Analysis of different phase change materials (PCMs) and wall material in a nano-circular space thermal energy storage (TES) system: A molecular dynamics approach

Abstract

Thermal energy storage (TES) play a vital role in overcoming the fluctuating nature of solar thermal energy. To study and understand the performance of these systems, using new techniques such as computer simulations can be useful. In this article, a specific circular nanochannel containing a phase change material (PCM) is introduced and its thermal and mass performance are investigated.
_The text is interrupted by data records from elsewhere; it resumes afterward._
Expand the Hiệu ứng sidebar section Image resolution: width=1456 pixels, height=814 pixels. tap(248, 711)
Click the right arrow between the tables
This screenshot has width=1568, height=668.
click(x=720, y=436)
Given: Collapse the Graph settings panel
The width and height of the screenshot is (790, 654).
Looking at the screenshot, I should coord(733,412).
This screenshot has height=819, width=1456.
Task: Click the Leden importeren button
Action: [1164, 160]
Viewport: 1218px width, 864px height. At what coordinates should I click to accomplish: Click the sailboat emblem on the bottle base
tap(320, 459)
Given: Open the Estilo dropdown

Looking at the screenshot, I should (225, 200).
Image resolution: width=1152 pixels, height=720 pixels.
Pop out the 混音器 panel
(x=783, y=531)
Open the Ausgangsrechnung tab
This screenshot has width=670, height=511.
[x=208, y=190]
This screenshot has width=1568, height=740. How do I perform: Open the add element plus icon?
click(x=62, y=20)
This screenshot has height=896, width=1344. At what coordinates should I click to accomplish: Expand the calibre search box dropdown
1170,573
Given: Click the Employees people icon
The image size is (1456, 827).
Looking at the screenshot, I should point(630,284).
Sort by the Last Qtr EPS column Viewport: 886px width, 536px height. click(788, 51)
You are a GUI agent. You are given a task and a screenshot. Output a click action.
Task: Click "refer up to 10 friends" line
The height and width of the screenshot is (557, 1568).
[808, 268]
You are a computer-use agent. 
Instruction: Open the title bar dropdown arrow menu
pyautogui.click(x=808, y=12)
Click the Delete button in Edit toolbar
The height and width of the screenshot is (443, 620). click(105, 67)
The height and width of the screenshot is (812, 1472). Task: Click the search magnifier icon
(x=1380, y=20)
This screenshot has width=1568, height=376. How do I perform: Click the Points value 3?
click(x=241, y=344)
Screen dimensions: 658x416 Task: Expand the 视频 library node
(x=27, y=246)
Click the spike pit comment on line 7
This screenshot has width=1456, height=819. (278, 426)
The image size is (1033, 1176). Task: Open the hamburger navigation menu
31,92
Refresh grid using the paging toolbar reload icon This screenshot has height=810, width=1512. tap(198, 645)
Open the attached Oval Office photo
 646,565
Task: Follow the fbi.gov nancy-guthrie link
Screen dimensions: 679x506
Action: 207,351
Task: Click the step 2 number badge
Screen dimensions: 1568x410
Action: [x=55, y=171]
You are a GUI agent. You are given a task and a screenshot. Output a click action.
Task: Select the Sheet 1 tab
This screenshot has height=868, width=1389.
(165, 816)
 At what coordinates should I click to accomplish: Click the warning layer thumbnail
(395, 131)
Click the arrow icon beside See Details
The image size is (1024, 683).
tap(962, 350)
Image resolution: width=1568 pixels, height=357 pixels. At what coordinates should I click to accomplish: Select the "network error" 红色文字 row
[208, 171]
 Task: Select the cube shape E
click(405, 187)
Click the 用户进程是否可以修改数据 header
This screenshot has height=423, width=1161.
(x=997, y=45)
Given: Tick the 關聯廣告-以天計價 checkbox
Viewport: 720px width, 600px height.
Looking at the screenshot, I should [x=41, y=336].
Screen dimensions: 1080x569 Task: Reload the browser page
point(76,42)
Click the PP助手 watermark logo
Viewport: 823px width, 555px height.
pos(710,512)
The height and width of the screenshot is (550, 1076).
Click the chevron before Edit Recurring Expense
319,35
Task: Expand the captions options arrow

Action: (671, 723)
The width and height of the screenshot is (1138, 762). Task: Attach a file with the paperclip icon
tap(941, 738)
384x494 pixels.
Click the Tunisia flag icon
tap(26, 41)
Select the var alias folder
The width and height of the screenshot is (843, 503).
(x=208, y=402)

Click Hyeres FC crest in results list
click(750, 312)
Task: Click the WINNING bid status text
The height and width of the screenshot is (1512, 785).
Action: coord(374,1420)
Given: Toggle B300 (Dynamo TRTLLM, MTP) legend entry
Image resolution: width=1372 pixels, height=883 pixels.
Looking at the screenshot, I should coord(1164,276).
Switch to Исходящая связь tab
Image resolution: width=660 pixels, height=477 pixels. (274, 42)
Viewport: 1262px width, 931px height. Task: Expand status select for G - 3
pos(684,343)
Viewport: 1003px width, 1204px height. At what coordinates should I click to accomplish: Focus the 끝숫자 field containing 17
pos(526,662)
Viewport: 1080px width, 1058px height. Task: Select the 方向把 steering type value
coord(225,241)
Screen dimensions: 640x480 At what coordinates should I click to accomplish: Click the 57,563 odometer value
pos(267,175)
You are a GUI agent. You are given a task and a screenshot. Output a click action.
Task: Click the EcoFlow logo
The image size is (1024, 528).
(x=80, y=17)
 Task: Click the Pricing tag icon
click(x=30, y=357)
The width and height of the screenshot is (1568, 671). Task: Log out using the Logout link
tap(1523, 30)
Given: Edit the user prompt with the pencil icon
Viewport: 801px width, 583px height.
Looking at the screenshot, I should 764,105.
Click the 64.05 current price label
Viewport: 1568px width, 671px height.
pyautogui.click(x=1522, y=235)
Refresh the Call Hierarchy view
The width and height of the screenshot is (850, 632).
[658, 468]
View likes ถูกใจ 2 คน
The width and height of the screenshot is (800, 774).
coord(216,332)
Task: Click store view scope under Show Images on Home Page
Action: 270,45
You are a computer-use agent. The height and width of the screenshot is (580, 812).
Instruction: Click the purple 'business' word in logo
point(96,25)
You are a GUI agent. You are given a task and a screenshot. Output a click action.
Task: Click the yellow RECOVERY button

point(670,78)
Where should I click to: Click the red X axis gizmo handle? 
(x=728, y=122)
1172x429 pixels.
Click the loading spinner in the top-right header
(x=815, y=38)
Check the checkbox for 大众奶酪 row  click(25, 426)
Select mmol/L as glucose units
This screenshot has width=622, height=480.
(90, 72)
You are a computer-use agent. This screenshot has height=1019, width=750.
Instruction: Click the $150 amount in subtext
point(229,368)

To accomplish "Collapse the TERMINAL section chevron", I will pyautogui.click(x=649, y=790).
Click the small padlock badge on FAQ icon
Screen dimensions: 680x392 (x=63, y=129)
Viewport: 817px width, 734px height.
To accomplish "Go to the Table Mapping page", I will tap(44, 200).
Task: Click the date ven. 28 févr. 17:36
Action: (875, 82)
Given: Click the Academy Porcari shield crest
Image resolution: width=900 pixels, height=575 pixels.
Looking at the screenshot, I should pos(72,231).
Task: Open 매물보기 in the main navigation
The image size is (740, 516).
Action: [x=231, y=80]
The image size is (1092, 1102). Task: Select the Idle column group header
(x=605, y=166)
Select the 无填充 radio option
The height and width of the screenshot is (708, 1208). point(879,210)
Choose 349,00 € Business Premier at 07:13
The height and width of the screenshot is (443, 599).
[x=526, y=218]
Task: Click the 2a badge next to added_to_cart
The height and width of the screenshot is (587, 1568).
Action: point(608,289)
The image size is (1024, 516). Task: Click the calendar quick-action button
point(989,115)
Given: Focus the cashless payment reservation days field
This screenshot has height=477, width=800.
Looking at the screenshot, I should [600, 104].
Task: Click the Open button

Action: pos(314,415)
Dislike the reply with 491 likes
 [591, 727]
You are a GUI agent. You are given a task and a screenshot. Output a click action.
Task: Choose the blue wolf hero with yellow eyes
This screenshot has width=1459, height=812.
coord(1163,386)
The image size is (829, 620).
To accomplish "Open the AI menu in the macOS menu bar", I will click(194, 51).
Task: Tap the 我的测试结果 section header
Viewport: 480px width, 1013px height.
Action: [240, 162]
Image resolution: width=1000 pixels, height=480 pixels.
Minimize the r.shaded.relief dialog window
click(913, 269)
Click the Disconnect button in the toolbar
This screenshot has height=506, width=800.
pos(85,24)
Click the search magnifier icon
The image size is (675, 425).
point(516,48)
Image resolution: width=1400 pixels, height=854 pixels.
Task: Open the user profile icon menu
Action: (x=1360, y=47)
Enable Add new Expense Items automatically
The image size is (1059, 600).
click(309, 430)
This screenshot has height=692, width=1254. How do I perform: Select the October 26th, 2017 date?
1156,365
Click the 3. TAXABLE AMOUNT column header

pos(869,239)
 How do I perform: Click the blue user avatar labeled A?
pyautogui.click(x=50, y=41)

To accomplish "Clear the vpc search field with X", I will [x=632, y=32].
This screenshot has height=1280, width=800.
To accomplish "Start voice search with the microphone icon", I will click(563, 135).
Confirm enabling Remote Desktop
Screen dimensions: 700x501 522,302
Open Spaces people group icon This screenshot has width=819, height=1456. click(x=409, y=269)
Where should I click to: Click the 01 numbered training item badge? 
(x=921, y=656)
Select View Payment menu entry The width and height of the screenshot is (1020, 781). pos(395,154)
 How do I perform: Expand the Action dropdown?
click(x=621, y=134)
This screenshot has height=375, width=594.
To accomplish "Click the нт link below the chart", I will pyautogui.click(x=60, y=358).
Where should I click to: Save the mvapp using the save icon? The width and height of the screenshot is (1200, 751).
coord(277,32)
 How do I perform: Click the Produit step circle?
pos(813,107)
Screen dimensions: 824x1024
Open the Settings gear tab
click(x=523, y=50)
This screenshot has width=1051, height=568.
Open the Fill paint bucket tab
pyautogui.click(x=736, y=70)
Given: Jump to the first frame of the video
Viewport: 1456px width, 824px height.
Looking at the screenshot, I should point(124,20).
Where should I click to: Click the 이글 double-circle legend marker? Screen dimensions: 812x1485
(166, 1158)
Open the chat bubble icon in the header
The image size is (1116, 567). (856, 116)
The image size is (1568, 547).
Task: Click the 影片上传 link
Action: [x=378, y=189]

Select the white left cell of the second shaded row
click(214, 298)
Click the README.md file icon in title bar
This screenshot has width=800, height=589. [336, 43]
By using two types of PCM and three wall metals (platinum, copper, and aluminum) the effects of changing several geometric and thermodynamic parameters are evaluated. In general, two different plans are proposed and parameters such as thermal conductivity, heat flux, charging, and discharging time are defined and evaluated. The obtained results show that the use of paraffin reduces the phase change time from 1.36 ns to 1.21 ns. Geometrical investigations also show that increasing the diameter ratio leads to a decrease in heat flux. Increasing the velocity of argon atoms in the inner tube also leads to an increase in the mobility of atoms and as a result improves the heat transfer rate. Using copper, the thermal conductivity is 54.3 % and 13.5 % higher than platinum and aluminum. The maximum heat flux for the two proposed cases is about 1500 and 1285 W/m2, respectively. Increasing the velocity of argon atoms from 0.01 Å/fs to 0.05 Å/fs leads to a decrease in the phase change time from 1.12 ns to 1.15 ns. Regarding the type of PCM, paraffin performs better than the combination of water-hydrocarbon.